Зверство нацистских преступлений заслоняется рутинностью приказов и привычным гулом машин массового убийства; получающий преступный приказ, хотя и осознает его криминальность, старается выполнить его как можно лучше. Ведь он принадлежит к организации, где беспрекословное подчинение приказу является одним из главных условий ее существования. Выбор организации и есть согласие на подчинение любым ее приказам. Вот на что справедливо указывает Арендт: «Чудовищная тщательность, с которой исполнялось „окончательное решение“ — некоторые наблюдатели подчеркивают, что такая тщательность типична для немцев, другие видят в ней характерную черту идеальной бюрократии, — в значительной степени порождена достаточно распространенным в Германии странным представлением о том, что законопослушание означает не просто подчинение законам, а такое поведение, при котором человек становится создателем законов, которым он подчиняется. Отсюда убеждение, что недостаточно просто следовать обязанностям и долгу»

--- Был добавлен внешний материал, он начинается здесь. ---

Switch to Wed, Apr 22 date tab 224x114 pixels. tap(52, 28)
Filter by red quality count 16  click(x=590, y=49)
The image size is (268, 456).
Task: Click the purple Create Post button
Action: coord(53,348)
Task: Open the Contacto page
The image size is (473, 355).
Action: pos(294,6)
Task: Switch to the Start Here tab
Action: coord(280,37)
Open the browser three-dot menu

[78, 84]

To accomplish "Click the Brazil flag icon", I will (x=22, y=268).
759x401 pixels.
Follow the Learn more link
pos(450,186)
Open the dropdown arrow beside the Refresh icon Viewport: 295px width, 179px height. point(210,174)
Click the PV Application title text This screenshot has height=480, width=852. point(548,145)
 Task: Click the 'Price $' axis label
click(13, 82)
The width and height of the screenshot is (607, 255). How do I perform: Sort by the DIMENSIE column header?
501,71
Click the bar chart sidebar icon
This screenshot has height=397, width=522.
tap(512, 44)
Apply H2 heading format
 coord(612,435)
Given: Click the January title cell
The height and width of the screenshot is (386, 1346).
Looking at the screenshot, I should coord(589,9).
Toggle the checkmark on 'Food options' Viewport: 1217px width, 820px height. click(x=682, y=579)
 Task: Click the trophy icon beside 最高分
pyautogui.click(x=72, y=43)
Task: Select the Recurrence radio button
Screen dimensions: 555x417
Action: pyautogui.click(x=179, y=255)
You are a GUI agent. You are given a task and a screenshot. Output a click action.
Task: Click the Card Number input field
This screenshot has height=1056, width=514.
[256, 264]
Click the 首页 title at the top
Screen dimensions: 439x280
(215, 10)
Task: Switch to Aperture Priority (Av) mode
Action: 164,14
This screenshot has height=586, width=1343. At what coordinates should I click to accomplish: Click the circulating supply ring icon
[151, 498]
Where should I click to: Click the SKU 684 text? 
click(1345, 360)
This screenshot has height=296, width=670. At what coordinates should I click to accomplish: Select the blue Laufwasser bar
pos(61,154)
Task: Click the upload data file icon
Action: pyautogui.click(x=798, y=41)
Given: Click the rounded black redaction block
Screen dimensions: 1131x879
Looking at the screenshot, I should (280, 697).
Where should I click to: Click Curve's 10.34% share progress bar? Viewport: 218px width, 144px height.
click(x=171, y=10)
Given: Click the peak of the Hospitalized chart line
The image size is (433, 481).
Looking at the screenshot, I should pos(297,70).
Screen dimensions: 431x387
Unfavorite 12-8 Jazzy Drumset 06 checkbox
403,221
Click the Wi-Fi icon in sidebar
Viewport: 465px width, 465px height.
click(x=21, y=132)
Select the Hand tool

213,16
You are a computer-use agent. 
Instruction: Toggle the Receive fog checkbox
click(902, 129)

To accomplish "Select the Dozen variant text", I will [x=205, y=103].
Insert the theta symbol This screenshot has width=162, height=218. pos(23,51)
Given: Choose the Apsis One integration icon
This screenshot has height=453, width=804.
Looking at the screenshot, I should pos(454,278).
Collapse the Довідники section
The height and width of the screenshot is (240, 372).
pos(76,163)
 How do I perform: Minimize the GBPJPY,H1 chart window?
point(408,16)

[22]. Имеется в виду тот факт, что это законопослушание становится способом существования народных масс; часто отдельные наци видят в приказе не только орудие формального исполнения долга, но и повод для «творчества», они пытаются «улучшить» его эффективность. Безупречное выполнение приказа Эйхман относил к высшей нравственной силе палача — долгу.